▸ TASK PROMPT
Of all the lines in the entries, how many carry the word "right"? The reply is that number and no more.

--- START ---

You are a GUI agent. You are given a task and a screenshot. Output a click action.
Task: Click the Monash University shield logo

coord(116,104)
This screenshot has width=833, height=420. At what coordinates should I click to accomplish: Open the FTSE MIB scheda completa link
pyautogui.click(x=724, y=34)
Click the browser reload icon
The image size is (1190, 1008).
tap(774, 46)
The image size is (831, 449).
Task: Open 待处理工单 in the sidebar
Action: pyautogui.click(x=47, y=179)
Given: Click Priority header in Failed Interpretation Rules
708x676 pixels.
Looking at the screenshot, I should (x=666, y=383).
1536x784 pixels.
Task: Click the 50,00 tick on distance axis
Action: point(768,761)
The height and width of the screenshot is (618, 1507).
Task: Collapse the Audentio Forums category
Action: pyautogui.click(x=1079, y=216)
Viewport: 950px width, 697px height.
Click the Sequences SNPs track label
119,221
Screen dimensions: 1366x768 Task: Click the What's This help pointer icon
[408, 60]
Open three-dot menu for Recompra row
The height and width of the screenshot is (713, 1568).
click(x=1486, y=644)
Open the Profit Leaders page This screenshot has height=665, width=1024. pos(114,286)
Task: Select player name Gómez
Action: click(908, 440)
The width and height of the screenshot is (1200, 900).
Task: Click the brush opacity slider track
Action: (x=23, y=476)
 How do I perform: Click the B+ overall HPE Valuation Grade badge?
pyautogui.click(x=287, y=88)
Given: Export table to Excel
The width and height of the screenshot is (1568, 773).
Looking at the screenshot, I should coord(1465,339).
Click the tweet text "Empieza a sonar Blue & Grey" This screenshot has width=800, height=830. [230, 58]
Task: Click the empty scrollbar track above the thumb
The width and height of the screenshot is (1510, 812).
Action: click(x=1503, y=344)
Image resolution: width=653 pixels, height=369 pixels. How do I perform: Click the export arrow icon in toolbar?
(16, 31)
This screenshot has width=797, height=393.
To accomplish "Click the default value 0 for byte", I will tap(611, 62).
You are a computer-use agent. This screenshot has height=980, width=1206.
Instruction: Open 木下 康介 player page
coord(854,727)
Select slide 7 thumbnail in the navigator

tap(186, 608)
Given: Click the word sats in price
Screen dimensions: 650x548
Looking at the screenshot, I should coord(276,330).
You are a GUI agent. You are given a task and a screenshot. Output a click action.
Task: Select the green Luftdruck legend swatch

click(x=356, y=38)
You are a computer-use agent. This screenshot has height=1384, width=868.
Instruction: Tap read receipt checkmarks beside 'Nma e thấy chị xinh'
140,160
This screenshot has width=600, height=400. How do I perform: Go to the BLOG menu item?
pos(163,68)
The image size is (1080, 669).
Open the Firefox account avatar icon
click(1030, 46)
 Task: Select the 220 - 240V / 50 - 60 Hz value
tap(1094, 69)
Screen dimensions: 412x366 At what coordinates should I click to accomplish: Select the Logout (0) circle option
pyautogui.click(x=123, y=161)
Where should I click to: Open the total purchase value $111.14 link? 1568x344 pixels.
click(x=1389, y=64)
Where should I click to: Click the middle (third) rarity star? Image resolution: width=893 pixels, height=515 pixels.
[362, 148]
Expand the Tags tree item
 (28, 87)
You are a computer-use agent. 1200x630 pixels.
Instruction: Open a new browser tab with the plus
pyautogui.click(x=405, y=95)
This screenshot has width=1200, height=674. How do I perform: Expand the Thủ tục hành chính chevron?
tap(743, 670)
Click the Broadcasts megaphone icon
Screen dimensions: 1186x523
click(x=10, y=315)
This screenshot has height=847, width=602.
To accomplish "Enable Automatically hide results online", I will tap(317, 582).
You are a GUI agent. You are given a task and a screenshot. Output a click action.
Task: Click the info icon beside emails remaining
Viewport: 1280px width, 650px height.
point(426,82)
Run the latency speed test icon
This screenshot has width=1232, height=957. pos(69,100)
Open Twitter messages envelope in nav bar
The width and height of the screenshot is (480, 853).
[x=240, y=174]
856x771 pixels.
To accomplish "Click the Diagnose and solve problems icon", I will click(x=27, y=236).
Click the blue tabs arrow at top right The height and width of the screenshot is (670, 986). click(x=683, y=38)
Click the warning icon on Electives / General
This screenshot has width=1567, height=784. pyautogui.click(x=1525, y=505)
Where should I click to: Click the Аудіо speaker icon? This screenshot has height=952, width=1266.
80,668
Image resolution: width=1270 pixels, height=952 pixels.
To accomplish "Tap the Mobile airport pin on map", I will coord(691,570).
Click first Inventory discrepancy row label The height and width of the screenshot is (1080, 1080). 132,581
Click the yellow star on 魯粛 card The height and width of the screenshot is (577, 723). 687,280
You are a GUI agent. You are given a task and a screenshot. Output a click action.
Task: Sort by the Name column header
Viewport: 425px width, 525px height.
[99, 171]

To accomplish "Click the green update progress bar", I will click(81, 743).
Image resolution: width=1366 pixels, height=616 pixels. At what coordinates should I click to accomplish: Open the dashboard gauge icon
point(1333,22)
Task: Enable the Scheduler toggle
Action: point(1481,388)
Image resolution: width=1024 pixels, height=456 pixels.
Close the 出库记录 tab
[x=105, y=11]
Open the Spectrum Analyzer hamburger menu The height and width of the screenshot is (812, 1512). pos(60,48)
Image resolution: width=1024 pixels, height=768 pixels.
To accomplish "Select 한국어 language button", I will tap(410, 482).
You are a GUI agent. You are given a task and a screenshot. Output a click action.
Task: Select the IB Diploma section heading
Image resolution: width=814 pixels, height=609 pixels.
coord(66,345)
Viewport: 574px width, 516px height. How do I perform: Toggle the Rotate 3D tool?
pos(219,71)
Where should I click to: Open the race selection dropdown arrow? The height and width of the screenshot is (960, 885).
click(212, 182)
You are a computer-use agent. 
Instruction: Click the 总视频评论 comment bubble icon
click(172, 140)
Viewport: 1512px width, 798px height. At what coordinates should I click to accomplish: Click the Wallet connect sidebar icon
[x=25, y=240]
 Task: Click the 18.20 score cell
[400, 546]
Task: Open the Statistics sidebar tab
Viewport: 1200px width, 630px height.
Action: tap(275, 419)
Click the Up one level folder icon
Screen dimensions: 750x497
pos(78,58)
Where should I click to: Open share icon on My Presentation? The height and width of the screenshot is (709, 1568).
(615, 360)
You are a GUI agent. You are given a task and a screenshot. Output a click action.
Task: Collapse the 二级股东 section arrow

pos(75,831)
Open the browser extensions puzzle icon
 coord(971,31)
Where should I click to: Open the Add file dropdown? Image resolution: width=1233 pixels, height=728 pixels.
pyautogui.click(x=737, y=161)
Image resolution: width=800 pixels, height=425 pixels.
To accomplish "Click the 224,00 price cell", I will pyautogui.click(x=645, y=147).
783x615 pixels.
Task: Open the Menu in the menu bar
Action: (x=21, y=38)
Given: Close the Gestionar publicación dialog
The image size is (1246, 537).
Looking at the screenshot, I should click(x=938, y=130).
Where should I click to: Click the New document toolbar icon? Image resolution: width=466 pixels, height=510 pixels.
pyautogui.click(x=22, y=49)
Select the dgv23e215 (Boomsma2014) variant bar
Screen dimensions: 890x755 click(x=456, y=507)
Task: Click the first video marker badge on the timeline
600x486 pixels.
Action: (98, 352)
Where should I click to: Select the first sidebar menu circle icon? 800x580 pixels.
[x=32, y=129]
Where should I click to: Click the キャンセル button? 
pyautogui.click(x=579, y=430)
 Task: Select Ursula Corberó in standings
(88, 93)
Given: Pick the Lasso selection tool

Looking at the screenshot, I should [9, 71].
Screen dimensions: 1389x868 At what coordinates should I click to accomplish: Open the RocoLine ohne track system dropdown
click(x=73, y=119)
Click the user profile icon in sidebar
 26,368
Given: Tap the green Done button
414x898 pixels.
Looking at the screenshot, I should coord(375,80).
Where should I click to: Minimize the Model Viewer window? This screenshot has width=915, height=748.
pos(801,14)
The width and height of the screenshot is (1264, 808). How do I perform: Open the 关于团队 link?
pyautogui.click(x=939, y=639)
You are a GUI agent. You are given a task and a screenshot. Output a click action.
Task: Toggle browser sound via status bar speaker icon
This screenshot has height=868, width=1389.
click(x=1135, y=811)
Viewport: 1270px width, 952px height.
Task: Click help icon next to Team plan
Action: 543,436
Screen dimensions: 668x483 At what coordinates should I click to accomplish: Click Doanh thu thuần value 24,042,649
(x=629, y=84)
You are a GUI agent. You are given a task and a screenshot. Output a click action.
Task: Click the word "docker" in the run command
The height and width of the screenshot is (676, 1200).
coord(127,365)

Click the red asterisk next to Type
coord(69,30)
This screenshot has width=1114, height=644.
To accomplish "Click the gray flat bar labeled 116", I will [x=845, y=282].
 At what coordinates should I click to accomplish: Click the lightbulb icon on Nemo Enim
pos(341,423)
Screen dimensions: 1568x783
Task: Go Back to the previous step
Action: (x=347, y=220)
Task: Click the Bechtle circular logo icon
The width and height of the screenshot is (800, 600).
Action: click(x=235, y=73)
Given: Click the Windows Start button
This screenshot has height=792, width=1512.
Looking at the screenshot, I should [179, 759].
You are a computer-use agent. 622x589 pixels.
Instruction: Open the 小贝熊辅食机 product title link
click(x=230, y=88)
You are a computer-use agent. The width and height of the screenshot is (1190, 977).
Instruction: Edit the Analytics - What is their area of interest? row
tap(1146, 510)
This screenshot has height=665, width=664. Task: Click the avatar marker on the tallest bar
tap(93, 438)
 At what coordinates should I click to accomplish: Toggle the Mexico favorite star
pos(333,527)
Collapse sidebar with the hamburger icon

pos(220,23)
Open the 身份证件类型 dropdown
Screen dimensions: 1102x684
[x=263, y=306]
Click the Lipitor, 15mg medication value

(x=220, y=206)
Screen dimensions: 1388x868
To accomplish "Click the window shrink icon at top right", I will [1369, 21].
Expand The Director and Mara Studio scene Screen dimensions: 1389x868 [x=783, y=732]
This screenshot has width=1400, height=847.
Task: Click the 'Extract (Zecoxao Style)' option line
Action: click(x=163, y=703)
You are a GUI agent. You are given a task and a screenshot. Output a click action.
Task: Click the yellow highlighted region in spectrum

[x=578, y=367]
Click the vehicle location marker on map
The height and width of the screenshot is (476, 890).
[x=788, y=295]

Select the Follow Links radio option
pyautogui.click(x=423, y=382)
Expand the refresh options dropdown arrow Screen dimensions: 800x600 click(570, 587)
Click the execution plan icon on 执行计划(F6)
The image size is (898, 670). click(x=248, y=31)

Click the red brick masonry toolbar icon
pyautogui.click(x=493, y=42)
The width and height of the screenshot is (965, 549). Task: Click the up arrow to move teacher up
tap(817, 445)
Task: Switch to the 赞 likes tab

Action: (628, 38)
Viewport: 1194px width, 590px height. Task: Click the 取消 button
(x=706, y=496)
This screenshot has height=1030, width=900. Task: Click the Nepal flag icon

--- END ---

▸ THE ANSWER
2